Presentato il Rapporto sulla Città 2017, realizzato con studiosi di diverse università. Di fronte alla svolta epocale in atto lo studio delinea la nuova leadership di Milano come capitale dell’innovazione
Parola d’ordine, innovazione. Dal basso, attraverso cittadini e associazioni; e dall’alto, grazie a un’Amministrazione comunale cui si riconosce il merito di incentivare il processo, e al contributo di fondazioni, imprese, parti sociali ed enti del terzo settore. Milano cresce, si trasforma, baipassa le eredità della crisi, e lo fa nel nome del nuovo paradigma della contemporaneità: innovare. È quanto emerge dal Rapporto sulla Città Ambrosianeum 2017, realizzato con studiosi di diverse università grazie al contributo di Fondazione Cariplo ed edito da Franco Angeli, presentato lunedì 3 luglio.
Dunque innovare a volte anche a tutti i costi, senza tener conto delle ricadute – che si vorrebbero sempre positive – sul benessere e la qualità della vita dei cittadini. Innovazione intesa come fenomeno urbano, sociale e basato in larga misura sulla costruzione di nuove relazioni. E studiata come fenomeno dai mille volti – soprattutto nella sua accezione sociale – accomunati da modalità simili e da un vocabolario puramente anglosassone. Ecco allora le start-up, il crowdfunding, la knowledge-economy; i makersplace, i fablab e la sharing economy; le alpha-city, i policy-makers e i think-tank.
In una Milano che continua a godere dei benefici di Expo, il Rapporto Ambrosianeum 2017 sceglie di indagare i fenomeni innovativi caratteristici di Milano e dell’area metropolitana, intesi come segnali sintomatici di un cambiamento forte, e come “segnali stradali” per orientamenti futuri. Il Rapporto 2017 declina il termine innovazione secondo tre direttrici fondamentali, corrispondenti ad altrettante sezioni del Rapporto: Imprese, tecnologie, saperi; Economia, condivisione, risorse; Welfare, comunità, luoghi.
Ma l’innovazione che Ambrosianeum auspica non è certo innovazione tout-court: E se il modello-Milano ha come obiettivo un’innovazione inclusiva dal punto di vista sociale, «la memoria è radice e futuro», scrive infatti nella Presentazione al rapporto il presidente Ambrosianeum Marco Garzonio, citando la recente visita papale a Milano e suggerendo, alla luce dei suoi numi tutelari di sempre – Lazzati e Dossetti, La Pira e Greppi – un decalogo per riflettere e agire “politicamente” che spazia dalla disposizione all’inquietudine alla necessità di dire addìo alla cultura del lamento, dal sognare al non rifiutare a priori vis polemica e rischio, dal recupero del cattolicesimo “pre-politico” e conciliare a una doverosa attenzione all’educazione e alla coerenza.

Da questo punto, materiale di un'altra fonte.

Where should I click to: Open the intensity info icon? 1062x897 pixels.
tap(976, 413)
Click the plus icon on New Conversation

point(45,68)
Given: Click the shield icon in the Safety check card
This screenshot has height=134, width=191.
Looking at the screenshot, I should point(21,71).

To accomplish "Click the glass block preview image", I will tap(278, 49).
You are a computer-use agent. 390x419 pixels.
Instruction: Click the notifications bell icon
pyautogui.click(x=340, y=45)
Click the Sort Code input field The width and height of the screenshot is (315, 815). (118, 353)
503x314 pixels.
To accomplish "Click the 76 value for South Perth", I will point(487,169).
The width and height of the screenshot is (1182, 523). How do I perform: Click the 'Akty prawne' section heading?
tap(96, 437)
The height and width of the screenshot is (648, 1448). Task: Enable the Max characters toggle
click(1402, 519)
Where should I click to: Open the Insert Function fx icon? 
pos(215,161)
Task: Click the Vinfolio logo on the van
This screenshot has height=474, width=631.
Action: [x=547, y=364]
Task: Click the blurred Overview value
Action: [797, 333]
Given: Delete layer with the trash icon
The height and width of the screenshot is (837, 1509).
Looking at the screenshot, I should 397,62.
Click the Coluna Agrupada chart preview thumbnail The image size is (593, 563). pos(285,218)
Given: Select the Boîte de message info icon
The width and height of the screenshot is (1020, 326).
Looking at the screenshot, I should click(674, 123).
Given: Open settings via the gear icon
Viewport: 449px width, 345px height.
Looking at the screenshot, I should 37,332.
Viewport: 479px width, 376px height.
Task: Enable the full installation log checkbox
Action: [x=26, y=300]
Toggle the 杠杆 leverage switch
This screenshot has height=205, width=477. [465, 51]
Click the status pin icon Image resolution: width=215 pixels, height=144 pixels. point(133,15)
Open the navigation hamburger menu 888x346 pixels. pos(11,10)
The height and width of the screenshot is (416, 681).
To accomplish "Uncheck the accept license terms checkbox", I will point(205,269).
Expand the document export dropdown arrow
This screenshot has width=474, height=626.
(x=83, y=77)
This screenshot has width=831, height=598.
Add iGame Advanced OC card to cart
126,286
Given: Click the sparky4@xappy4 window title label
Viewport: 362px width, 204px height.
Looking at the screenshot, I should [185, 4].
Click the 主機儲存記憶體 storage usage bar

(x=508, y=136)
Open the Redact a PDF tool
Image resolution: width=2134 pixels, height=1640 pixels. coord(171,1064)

Non basta. Perché stando all’introduzione di Rosangela Lodigiani, l’innovazione, sempre più connotata in termini sociali ha subito una brusca accelerazione dal 2008 in poi, visto che «l’attenzione per l’innovazione, e in particolare per l’innovazione sociale, riemerge ciclicamente nei periodi di crisi».
Secondo elemento distintivo dell’innovazione contemporanea è la centralità delle città, tanto che uno degli slogan più diffusi recita: Innovation is now a city-based phenomenon. Terzo elemento messo in luce dalla Lodigiani, è quello «sociale, collaborativo, di apertura verso l’esterno» dell’innovazione, che si nutre di relazioni interpersonali e delle interrelazioni «che possono favorire la circolazione di conoscenze e competenze e quindi la nascita e l’implementazione di nuove idee».
Con tutte le particolarità milanesi del caso: «Un’innovazione inclusiva è un’innovazione sociale che presta attenzione a chi resta ai margini, prova a coinvolgere attivamente i cittadini, mette in rete gli attori sociali, non cancella ciò che c’era prima…», scrive ancora Lodigiani. «È il “modello Milano” dell’innovazione, che se non può dirsi pienamente realizzato, si pone dinnanzi a noi quantomeno come obiettivo condivisibile».